Facebook Use Plummets Among Teens as YouTube, TikTok Use Surges: Pew Research

Facebook Use Plummets Among Teens as YouTube, TikTok Use Surges: Pew Research
A smartphone with Facebook's logo is seen in front of displayed Facebook's new rebrand logo Meta in this illustration taken Oct. 28, 2021. Dado Ruvic/Illustration/Reuters
Katabella Roberts
Updated:

The number of teenagers using Facebook has drastically plummeted by nearly 40 percent, according to new data from the Pew Research Center.

A survey of 1,316 American teens ages 13 to 17 found that teens who say they use Facebook have declined from 71 percent between 2014 to 2015 to 32 percent today.

Meanwhile, the share of teenagers using Tik Tok, which is owned by Beijing-based ByteDance, has surged according to the survey, with 67 percent of those ages 13 to 17 saying they use the platform.

U.S. officials have repeatedly warned that American users’ data on TikTok may be used by the Chinese Communist Party (CCP), particularly in light of national security laws in the country that compel local companies to cooperate with Chinese intelligence agencies when requested to do so.

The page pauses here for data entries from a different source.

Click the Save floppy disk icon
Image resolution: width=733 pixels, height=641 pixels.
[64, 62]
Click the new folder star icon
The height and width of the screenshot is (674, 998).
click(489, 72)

Officials say this could pose national security risks.

TikTok has repeatedly denied such allegations.

The Chinese-owned platform’s usage is followed by Instagram (62 percent) and Snapchat (59 percent), the use of which has grown since 2014.

YouTube tops the social media platform used by teens, according to the survey, with 95 percent saying they use it in 2022.

The survey from Pew Research Center was conducted from April 14 to May 4, 2022.

Conversely, it found that Twitter and Tumblr saw a decline in the number of teens who report using their platforms; with 23 percent of teens saying they use Twitter, compared with 33 percent from 2014 to 2015. Meanwhile, Tumblr saw a similar decline with 14 percent of teens reporting using the platform from 2014 to 2015, and that figure is now down to just 5 percent.

Facebook Losing Popularity

Overall, 35 percent of teens surveyed said they are using at least one of the social media platforms: YouTube, TikTok, Instagram, Snapchat, Facebook, Twitter, Twitch, WhatsApp, Reddit, and Tumblr, “almost constantly.”

Two of the platforms that were previously tracked by the center, Vine and Google+, no longer exist.

However, while teenagers today appear not to be using Facebook as often as teens in previous years, the Mark Zuckerberg-founded company still enjoys widespread usage among adults, according to other recent studies by Pew Research.

“Despite Facebook losing its dominance in the social media world with this new cohort of teens, higher shares of those living in lower- and middle-income households gravitate toward Facebook than their peers who live in more affluent households,” the research also noted.

Pew’s new findings are similar to those of Facebook company Meta, which in a February earnings report stated that daily users on the site had dropped to 1.929 billion from 1.93 billion in the previous quarter; marking the first sequential loss of customers in the company’s 18-year history.
That edged up slightly in March 2022, according to an earnings report published on April 27, which stated that Facebook’s number of daily active users was 1.96 billion on average for that month.
Elsewhere, Frances Haugen, a former Facebook product engineer turned whistleblower who has accused the company of “choosing profit over safety” has said that internal research at the company in 2021 found that users on Facebook’s app had declined by 13 percent since 2019 and were projected to drop by 45 percent over the next two years.
Analysts at eMarketer project that the platform will lose about 700,000 teen users by 2025.